--- Record extracts Enclosed Below ---
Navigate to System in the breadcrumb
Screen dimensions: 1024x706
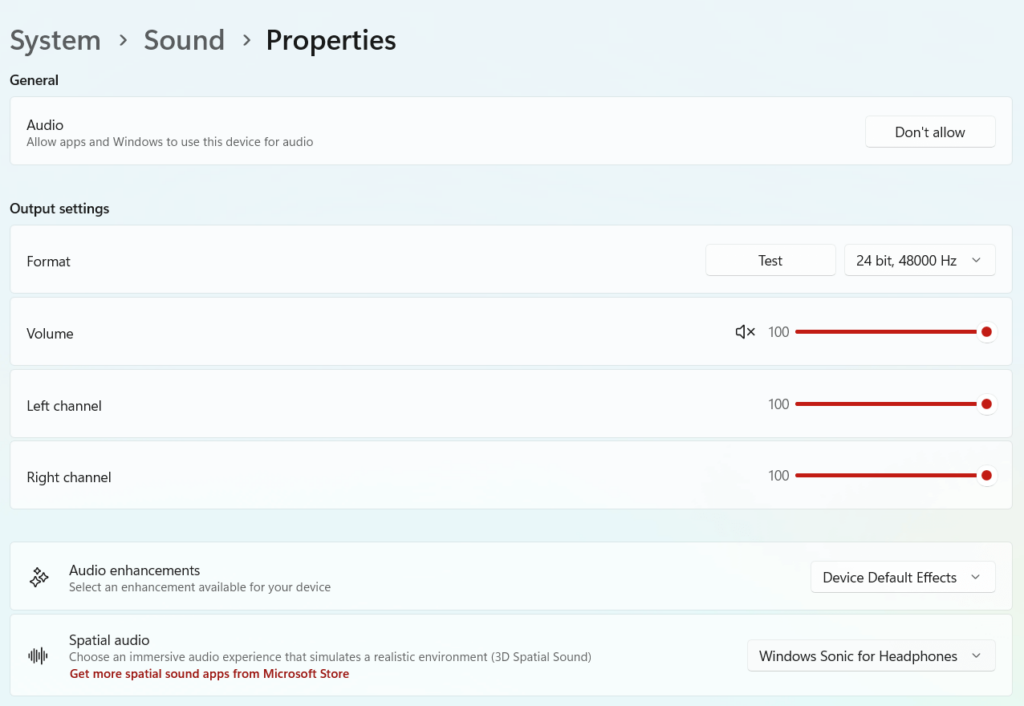(x=55, y=40)
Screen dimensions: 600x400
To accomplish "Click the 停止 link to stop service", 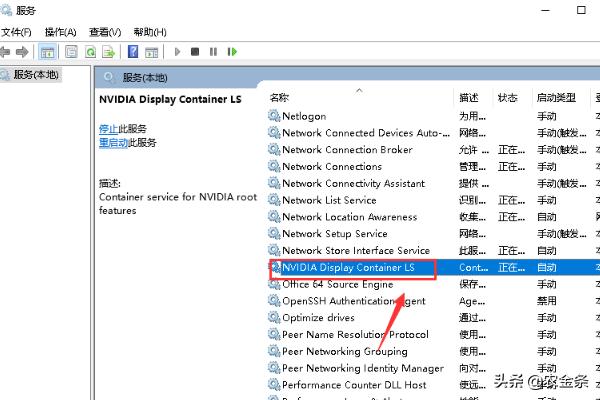I will coord(108,129).
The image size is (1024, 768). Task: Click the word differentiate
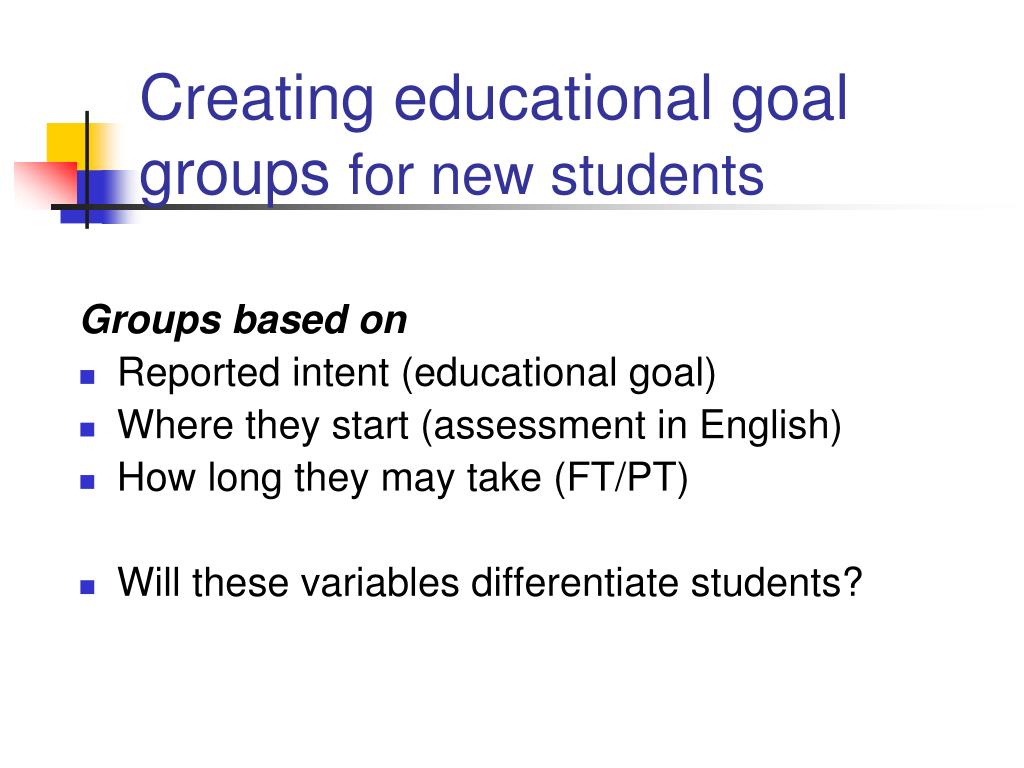click(575, 582)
--- End of Enclosed Record extracts ---
What to do - Every picture stays out; reproduce exactly the lines from the one with "The image size" through the last line of the data above.

Response -
The image size is (1024, 768). Task: Click the word differentiate
click(575, 582)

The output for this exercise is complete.